# Going viral… again

Once again, the world is facing the emergence of a nasty disease. I was last prompted to investigate the dynamics of infection in 2014 during the Ebola outbreak. Here I thought I’d examine a slightly different model to see what, if anything, can be learned.

In all the following, note that I am not an expert, and nothing written here should be considered the advice of a professional.

When I last looked at infection dynamics, I was interested in the SIR model, where a population of people is divided into Susceptible, Infected, and Recovered groups. In that model, infection occurs as the evolution of a set of differential equations, where people move through the S, I, and R populations.

While the SIR model was interesting to examine from a mathematical standpoint, the models currently in use to model the coronavirus outbreak are much more sophisticated. Those employed by the Imperial College group, informing much of the policy in the UK, are very granular in detail. For example, report 9 outlines the model:

Individuals reside in areas defined by high-resolution population density data. Contacts with other individuals in the population are made within the household, at school, in the workplace and in the wider community. Census data were used to define the age and household distribution size. Data on average class sizes and staff-student ratios were used to generate a synthetic population of schools distributed proportional to local population density. Data on the distribution of workplace size was used to generate workplaces with commuting distance data used to locate workplaces appropriately across the population. Individuals are assigned to each of these locations at the start of the simulation.

Report 9 – Impact of non-pharmaceutical interventions (NPIs) to reduce COVID-19 mortality and healthcare demand DOI: https://doi.org/10.25561/77482

These types of models are often known as agent-based models, where instead of approximating a group of people as a mathematical function, the people themselves are simulated performing (an approximation of) their daily lives.

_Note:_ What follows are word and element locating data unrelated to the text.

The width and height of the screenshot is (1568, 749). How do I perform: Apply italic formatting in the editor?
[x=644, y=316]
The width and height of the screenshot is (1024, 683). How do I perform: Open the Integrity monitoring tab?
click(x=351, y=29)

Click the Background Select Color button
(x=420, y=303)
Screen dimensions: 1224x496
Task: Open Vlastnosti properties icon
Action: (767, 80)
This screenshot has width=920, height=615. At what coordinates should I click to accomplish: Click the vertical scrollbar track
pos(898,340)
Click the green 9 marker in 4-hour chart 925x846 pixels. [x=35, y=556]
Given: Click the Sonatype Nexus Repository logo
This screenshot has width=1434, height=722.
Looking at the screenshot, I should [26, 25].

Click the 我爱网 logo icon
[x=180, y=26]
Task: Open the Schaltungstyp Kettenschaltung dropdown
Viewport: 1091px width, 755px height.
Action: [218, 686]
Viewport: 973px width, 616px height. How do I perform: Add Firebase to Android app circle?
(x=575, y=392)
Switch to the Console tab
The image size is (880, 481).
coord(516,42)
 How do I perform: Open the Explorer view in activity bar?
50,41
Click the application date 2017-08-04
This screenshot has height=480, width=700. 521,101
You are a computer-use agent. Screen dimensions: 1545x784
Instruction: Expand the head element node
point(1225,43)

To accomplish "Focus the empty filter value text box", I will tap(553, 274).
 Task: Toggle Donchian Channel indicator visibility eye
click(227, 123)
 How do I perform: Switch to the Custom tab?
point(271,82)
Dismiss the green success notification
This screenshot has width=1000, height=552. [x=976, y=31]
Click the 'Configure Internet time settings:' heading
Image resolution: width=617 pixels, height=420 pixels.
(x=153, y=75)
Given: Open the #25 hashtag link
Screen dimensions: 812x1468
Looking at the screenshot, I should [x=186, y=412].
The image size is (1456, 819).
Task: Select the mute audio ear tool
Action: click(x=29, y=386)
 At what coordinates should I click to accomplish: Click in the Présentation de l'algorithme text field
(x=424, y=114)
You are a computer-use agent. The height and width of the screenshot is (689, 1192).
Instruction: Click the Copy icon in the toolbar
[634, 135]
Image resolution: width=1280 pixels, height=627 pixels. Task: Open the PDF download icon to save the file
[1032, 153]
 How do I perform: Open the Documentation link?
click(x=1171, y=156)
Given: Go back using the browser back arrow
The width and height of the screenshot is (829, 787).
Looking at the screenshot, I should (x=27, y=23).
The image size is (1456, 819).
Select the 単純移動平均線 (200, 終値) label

I thought I’d whip up my own, very simple, agent-based model, and vary some of the simulation parameters to see what effect, if any, they had. I wanted the simulation to be large enough that statistical noise wasn’t an issue, and arbitrarily settled on a million agents, which for speed necessitated writing it in a compiled language – in this case, C++.

The core loop is, schematically, very simple, and goes like

```std::vector<Person> people;

// Omitted - place a million people according to some population density

for (auto &person : people) {
person.move(); // Move according to some rules
}

for (auto &person : people) {
if (person.isInfected()) {
auto nearby = lookup.within(person, r); // Find nearby people
for (auto& other : nearby) {
other.maybeInfect(); // If susceptible, perhaps infect that person
}
person.maybeRecover(); // If infected, perhaps recover
}
}
```

Every person moves independently, then has a chance to infect anyone within a distance `r`. There’s nothing here as sophisticated as assigning work and home locations to each person, they just bumble around at random (which, it must be said, certainly approximates my quarantined locomotion pretty well).

Let’s see what this simulation looks like for England. On the left are the spatial distributions of the three populations, on the right is a timeline of the total numbers of each:

This simulation was initiated with a 0.1% infection rate, which is actually very high – equivalent to around 60,000 people in the real England. The initial infected agents are spread randomly throughout the density distribution. After 20 time steps, each agent has a 50% change of recovering each time step.

You can observe the infection spread in waves outwards from high-density population centres, before slowing down. The total infected fraction peaks at around 10%, and the total proportion infected in this simulation is around 50%.

If we plot the total infected as a function of the infection rate, you see that initially the two are closely related, but eventually things start to tail off. In the UK we’re somewhere before this peak, but Italy and China are already observing the expected roll-off of infection rate.

As noted above, two of the important features to extract from a simulation are $I_{max}$ – the peak number of infected people, and $I_{total}$ – the overall number of infected people:

As these simulations were relatively quick to run, I ran a further 200 where I varied

• $p$ – the probability of infection
• $d$ – the distance each agent moved per time step

Plotted below are the peak and total fraction of infected agents as these parameters are varied:

Surprisingly, it was the distance moved which affected the infection rate most – you can see the dominant colour gradient is left-to-right rather than bottom-to-top.

To see this more clearly, here is the same data flipped around, so that ‘colour’ is now on the y-axis:

An interesting observation from the left-hand plots is that as $d$ increases past a point, increasing it further doesn’t change the behaviour of the simulation much (the curves start to overlap). From the right-hand plots you can see this is around $d \approx 0.004$ – where the curves in the upper-right flatten off. This is presumably because the mixing of the agents in the simulation becomes great enough that any further mixing doesn’t increase the spread of the infection.

As is often the case with any modelling I do for this blog, the main results are pretty obvious without doing any simulations: keep $p$ down (wash your hands) and $d$ down (stay inside), and we’ll all be better off for it.